For storage efficiency, yes — but compatibility is the catch. DVD-Video is locked to MPEG-2 by specification and will not accept HEVC at all, so you cannot author a standards-compliant DVD from HEVC. Legacy DVB-T and ATSC 1.0 broadcast chains also expect MPEG-2. HEVC is the better choice only when your endpoint is a modern device or a newer broadcast standard (DVB-T2, ATSC 3.0). For DVD or legacy broadcast targets, keep MPEG-2 or see HEVC to MPEG-2 for the reverse direction.

Does the HEVC output keep my MPEG-2 audio (MP2 / AC-3)?

A bare .hevc file is a raw H.265 elementary stream — it carries video only and has no audio track or container. If you need the H.265 video together with audio, convert into a container instead: MPEG-2 to MP4 or MKV with the H.265 codec selected wraps the video with an AAC (or AC-3) audio track. Use raw .hevc only when a specific tool or workflow expects an elementary stream and you don't need sound.
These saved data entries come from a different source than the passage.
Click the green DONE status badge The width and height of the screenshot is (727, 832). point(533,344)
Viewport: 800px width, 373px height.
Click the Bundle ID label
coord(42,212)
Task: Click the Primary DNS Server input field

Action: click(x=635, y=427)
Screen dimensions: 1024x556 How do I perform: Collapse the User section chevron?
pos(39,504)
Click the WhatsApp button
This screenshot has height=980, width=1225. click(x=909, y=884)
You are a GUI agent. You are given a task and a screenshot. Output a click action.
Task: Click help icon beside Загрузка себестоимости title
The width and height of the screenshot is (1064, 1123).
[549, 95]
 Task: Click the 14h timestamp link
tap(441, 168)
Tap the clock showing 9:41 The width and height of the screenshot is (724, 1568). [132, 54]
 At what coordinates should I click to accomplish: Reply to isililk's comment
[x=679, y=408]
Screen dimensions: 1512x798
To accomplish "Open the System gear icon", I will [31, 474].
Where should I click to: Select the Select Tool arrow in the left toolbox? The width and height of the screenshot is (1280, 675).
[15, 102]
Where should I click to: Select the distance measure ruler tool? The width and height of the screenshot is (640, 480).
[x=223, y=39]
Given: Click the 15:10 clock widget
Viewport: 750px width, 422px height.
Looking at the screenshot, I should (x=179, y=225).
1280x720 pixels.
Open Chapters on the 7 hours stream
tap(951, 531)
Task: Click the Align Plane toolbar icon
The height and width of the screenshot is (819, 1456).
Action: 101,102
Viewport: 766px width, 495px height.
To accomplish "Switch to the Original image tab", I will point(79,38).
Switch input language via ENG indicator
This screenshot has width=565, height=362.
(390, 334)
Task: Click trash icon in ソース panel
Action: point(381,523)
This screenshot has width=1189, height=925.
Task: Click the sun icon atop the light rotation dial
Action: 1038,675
Why is HEVC encoding so much slower than other formats?

HEVC's compression gains come from far more complex algorithms — larger coding blocks and more thorough motion prediction — which take significantly more processing than 1990s MPEG-2 or even H.264. Encoding a long DVD-length .mpg can take a while. Trimming to just the segment you need, or keeping the resolution at the source size, both speed it up.

Which devices can actually play an HEVC file?

HEVC plays natively on iPhones and iPads (iOS 11+), Apple Silicon and recent Intel Macs, most Android phones and smart TVs from 2017 onward, and players like VLC. It does NOT play out of the box on many older Windows PCs (Windows needs the paid HEVC Video Extensions), pre-2018 smart TVs, or in Firefox, and HEVC carries patent-royalty baggage that keeps it out of some browsers. Confirm your playback target before converting — if anything is older, choose MPEG-2 to MP4 for H.264 instead.

How long are my files kept on the server?

Files are uploaded over an encrypted connection, processed on our servers, and deleted automatically a few hours after conversion. There's no sign-up, no watermark, and your files are never shared or made public. The practical limit on a large DVD-sized MPEG-2 is upload size and connection speed, since the conversion runs on our servers rather than your device.